The long suffering Madame B is at home when her husband initially returns and begins the process of setting his house in order. He sits at his commanding desk ordering the servants around and taking care of important matters whilst his wife tries to read a book.
She had been playing Debussy and was in a world of pastoral escape, with a gentle breeze accentuating the slivers of sunlight on the long grass near some imagined pool. Dulac compares the motion of her hands on the piano with her husband’s graceless shuffling of business correspondence.
She reads a magazine and imagines a hunky tennis player running to her relief and yet thoughts of her husband crash in on the reverie and fragile invention is rudely dissipated…

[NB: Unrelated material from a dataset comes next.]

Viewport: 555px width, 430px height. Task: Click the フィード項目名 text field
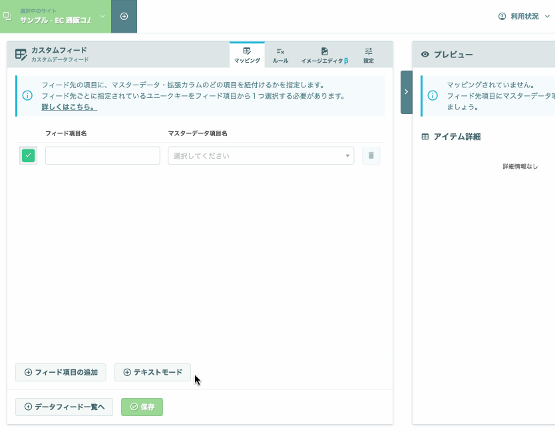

He’s a menace and in her desperation she takes the bullets from the left-hand drawer and loads them into the gun in the right-hand drawer – his fail-safe method of ensuring the gun is never loaded has been removed and the next time he pulls the trigger the joke will be on him.
Yet Madame B is no killer and tries very hard to empty the gun… only to be thwarted by too many people popping up in the wrong place. Husband duly arrives home ready to begin his boorish routines… it could be the death of him but there's a narrow escape.
In many such plays a dramatic incident serves to bring the wayward couple back together again but not here where his complete misunderstanding of what has just happened only makes matters worse. She looks pleadingly to the Heavens – possibly with murder on her mind and certainly with the knowledge that she is trapped – damned as sure as any caged bird to a long and tedious demise.
The film is available as part of an ARTE DVD Germaine Dulac (1922-1928) - Drei Filme der französischen Stummfilm-Pionierin and can also be found on YouTube complete with a dreamily-anxious score from Manfred Knaak and played by the Kontraste Ensemble.